Are the recent North Texas earthquakes from fracking?

By Rhonda FanningJanuary 25, 2016 1:21 pm

Many Alaskan residents are reeling after a 7.1 magnitude earthquake yesterday. The epicenter was in the south-central portion of the state. So far no injuries have been reported, but ruptured gas lines have created dangers in some communities. Residents in those areas have been evacuated to temporary shelters set up by the National Guard.

While Alaskans have some experience with these issues, North Texans are learning more and more about the dangers.

Recently, a wave of tremors near Dallas have led many to believe the area’s seismic activity is related to the fracking industry and the injection of wastewater into the ground. But a new map may point to another culprit: nature itself.

The new maps show, for the first time in great detail, a network of faults that lie under the Dallas-Fort Worth area. Anna Kuchment from the Dallas Morning News says the maps were previously private, held by the ExxonMobile subsidiary XTO Energy, Inc. But the company released the maps to the Texas Railroad Commission, which regulates oil and gas in the state. This made the maps available to the public.

Kuchment says the scientists at XTO and ExxonMobile are experts at looking at the raw data underlying the maps, but we can’t give the maps full weight yet – they’re only one interpretation.

“The maps are based on what’s called seismic data,” Kuchment says. “As (oil and gas companies) explore for petroleum reserves, they shoot seismic lines, which are basically sound waves into the ground, to create basically ultrasounds of the earth that highlight oil and gas deposits as well as fault lines. Their interpretation is a pretty good interpretation it’s just that every oil company might interpret the faults a little bit differently.”

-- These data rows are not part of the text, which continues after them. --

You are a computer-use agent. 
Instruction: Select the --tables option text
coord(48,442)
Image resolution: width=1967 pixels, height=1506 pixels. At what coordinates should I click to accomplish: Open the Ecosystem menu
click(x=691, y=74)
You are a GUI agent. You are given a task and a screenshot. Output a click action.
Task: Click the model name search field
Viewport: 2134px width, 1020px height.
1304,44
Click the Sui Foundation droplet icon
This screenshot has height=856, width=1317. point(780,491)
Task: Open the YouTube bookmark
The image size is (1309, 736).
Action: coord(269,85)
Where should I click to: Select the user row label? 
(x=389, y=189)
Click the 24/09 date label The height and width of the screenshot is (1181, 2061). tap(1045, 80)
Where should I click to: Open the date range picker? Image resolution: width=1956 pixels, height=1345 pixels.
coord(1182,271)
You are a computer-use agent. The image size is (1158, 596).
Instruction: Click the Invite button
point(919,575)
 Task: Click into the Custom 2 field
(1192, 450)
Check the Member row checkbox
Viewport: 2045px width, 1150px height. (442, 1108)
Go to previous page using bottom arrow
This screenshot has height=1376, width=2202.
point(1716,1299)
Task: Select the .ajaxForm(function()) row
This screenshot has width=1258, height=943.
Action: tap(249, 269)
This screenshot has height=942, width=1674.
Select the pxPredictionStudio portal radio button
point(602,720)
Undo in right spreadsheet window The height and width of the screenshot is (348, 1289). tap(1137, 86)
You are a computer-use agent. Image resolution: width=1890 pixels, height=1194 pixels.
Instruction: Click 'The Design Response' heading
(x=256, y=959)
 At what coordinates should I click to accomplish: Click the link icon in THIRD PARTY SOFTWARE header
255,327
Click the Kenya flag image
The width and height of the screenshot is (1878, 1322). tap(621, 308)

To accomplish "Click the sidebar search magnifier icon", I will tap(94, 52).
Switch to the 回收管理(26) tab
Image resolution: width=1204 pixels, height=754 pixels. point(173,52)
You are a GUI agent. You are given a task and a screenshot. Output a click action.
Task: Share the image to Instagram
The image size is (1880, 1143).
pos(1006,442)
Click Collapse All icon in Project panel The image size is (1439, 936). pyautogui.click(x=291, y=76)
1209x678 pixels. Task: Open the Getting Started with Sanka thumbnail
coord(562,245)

The U.S. Geological Survey does say that the Dallas-Fort Worth area could expect an earthquake as large as magnitude 6, and they’re not able to rule out even larger earthquakes.

“They know that, just by kind of comparing our area to geologically similar areas around the world, they sort of made that prediction not having access to the information behind this map that XTO created,” Kuchment says.

So what do these new maps say about the cause of recent Texas earthquakes? Kuchment says there’s not evidence tying injection wells to earthquakes in Dallas yet, but there are efforts to have a wastewater injection well near the DFW airport shut down. There are a few fault lines running through the DFW airport.

Kuchment says that the U.S. Geological Survey and scientists at the University of Texas at Austin and Southern Methodist University put out a study tying earthquakes west of Fort Worth to oil and gas activity. But the Railroad Commission says they’re not convinced.

“They say that they need more evidence,” Kuchment says. “They’re not fully convinced yet that our earthquakes are not natural.”